Under the current theories for Mars 65 million years ago is too recent for the planet to have still had an ocean. This undermines the scenario that Ariadnes Colles was buried under tsunami deposited mud. One possibility is that we have it completely wrong - and that Mars was still naturally wet up until some disaster in the inner Solar System as recently as 65 million years in the past.

A second possibility is that not only was Mars colonised by an advanced civilisation, but that they terraformed the planet to bring back its seas and atmosphere. (See the following to read how Mars might be made more Earth-like, µµµ). If we were to terraform Mars, then it would look something like the image below.

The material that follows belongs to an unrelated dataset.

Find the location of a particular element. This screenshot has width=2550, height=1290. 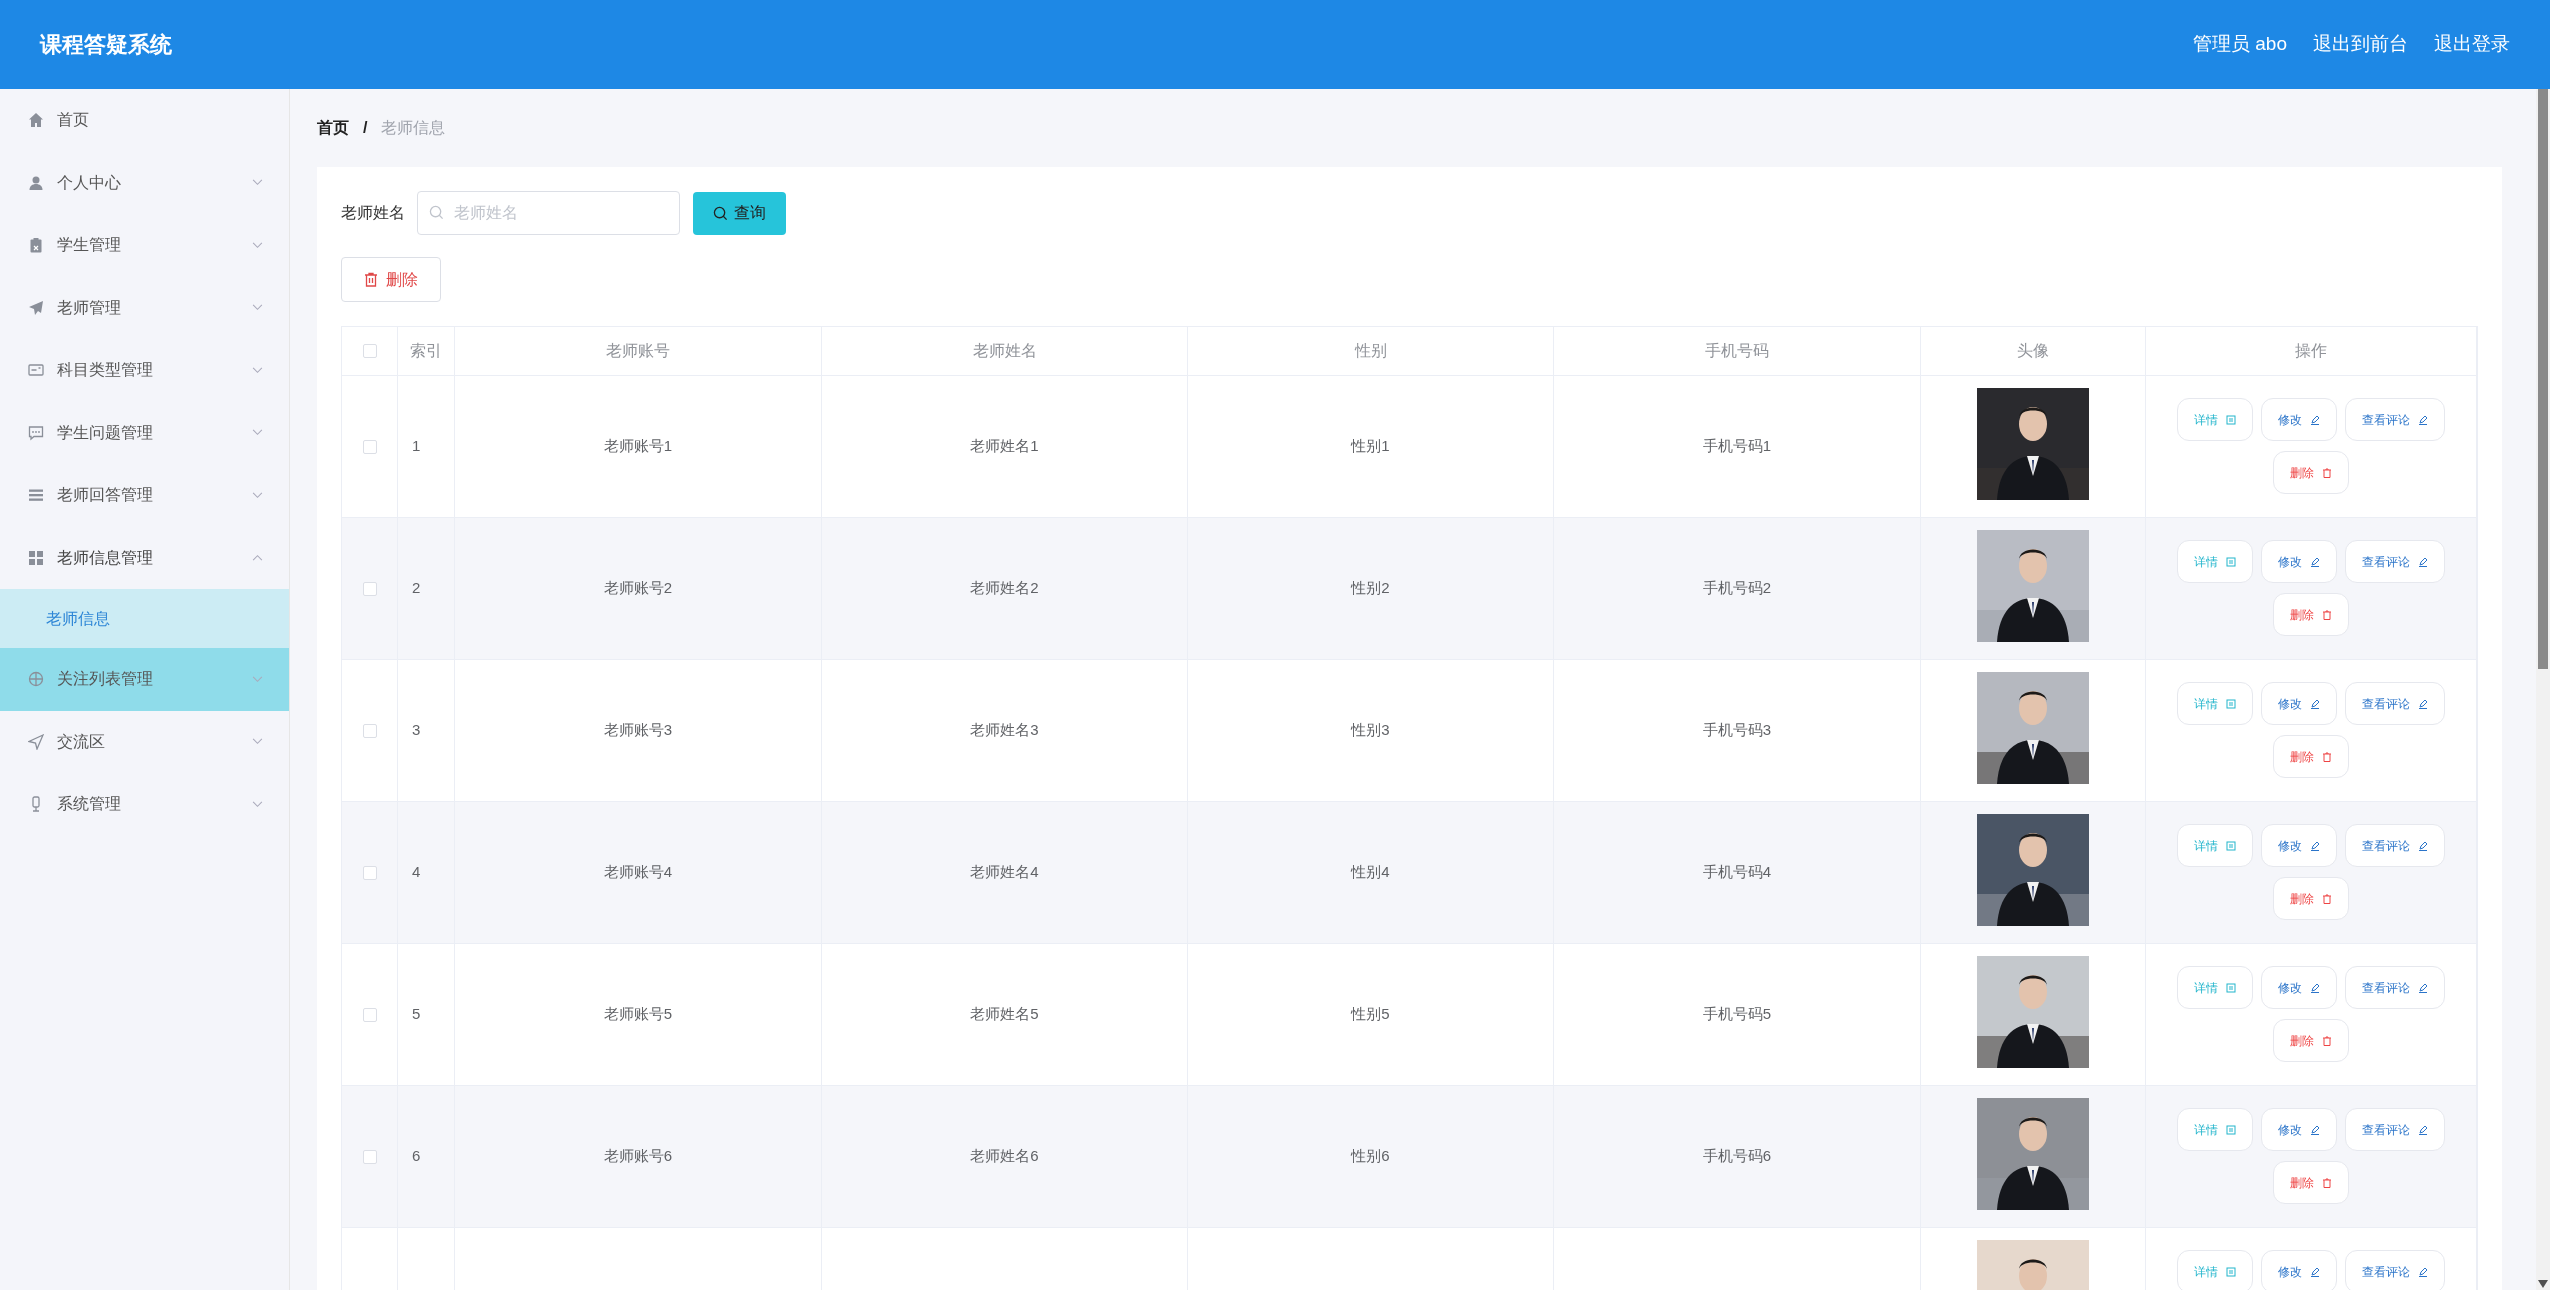

sidebar-item: 首页 is located at coordinates (144, 120).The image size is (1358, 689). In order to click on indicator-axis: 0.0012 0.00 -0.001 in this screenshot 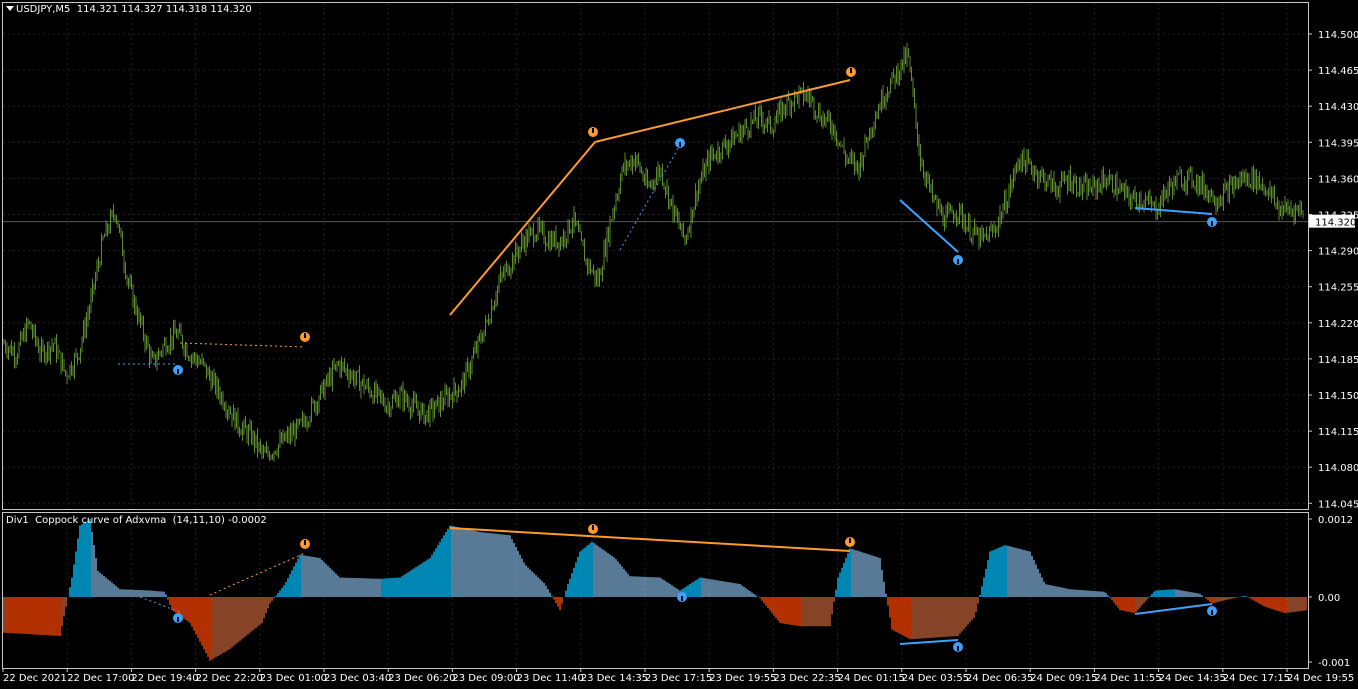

Today there is an incredible amount of free water locked up in Mars' crust, according to information gathered by the sensing equipment on Mars probes. There is at least enough to cover the whole surface of Mars in fifteen feet of water. So a third possibility is that any catastrophe that sent Mars tumbling caused such stresses in the crust that liquefaction occurred. Water and liquid mud would just simply gush out of the ground and flood over everything.

Near the beginning of this discussion it was suggested that the possible ruins at Cydonia did not appear to have been affected by the disaster scenario proposed for Ariadnes Colles. If both sets of anomalies really are artificial, then Ariadnes Colles is probably pre-apocalypse - and Cydonia post-apocalypse. A scenario is therefore possible were each set of ruins was built millions of years apart, by entirely different civilisations, and by entirely different species.